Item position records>
⁂

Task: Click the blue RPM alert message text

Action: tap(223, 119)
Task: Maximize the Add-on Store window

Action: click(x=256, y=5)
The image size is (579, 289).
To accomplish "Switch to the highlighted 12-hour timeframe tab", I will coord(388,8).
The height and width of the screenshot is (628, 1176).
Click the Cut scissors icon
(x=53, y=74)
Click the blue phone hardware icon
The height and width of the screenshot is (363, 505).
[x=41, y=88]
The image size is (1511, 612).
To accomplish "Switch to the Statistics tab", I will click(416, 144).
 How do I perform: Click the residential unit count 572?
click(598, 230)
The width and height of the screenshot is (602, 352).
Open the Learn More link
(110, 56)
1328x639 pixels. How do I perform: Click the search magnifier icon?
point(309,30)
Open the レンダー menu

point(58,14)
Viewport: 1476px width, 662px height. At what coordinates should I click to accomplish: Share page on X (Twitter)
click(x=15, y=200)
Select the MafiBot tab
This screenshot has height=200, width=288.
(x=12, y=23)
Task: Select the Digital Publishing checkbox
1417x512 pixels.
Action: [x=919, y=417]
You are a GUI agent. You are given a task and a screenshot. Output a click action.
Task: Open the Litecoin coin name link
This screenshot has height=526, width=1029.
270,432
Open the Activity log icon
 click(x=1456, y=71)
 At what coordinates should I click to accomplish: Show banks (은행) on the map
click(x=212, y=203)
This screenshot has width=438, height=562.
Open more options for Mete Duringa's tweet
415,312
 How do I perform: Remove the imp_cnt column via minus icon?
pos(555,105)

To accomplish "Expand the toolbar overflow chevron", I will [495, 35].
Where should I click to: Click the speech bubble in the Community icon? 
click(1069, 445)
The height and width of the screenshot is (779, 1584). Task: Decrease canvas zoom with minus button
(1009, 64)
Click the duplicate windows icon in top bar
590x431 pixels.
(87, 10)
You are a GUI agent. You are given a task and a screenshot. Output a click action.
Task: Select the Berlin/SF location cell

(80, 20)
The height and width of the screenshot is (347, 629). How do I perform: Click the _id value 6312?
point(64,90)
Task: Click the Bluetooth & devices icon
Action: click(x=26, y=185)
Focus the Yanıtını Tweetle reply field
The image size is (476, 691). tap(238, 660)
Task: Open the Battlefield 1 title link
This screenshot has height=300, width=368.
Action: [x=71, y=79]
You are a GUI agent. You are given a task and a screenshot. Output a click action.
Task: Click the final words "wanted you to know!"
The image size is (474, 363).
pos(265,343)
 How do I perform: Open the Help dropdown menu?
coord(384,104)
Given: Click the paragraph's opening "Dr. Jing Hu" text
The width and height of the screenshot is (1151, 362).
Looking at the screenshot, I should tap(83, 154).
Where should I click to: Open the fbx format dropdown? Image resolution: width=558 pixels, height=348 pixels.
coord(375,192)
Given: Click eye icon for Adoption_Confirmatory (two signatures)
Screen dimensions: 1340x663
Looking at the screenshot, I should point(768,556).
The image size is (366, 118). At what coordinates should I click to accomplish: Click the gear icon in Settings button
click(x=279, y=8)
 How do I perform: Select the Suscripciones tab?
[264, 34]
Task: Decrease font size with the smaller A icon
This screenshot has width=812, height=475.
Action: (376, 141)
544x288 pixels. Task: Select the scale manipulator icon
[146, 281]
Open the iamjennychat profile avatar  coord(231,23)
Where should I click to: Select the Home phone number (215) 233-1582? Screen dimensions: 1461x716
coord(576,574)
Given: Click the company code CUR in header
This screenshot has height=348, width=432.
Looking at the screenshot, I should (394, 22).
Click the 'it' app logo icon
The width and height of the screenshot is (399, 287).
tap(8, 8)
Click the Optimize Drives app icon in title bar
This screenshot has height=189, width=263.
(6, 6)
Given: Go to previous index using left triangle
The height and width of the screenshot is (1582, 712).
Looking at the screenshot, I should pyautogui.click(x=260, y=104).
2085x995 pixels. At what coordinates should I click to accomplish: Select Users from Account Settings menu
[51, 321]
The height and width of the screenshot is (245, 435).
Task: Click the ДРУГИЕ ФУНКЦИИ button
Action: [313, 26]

⁂

What the task requires> Copy out the records again, starting with the line that contains "How do I perform: Remove" and going on through the line that contains "The image size is (476, 691). tap(238, 660)", keeping every character unchanged.

Task answer>
 How do I perform: Remove the imp_cnt column via minus icon?
pos(555,105)

To accomplish "Expand the toolbar overflow chevron", I will [495, 35].
Where should I click to: Click the speech bubble in the Community icon? 
click(1069, 445)
The height and width of the screenshot is (779, 1584). Task: Decrease canvas zoom with minus button
(1009, 64)
Click the duplicate windows icon in top bar
590x431 pixels.
(87, 10)
You are a GUI agent. You are given a task and a screenshot. Output a click action.
Task: Select the Berlin/SF location cell

(80, 20)
The height and width of the screenshot is (347, 629). How do I perform: Click the _id value 6312?
point(64,90)
Task: Click the Bluetooth & devices icon
Action: click(x=26, y=185)
Focus the Yanıtını Tweetle reply field
The image size is (476, 691). tap(238, 660)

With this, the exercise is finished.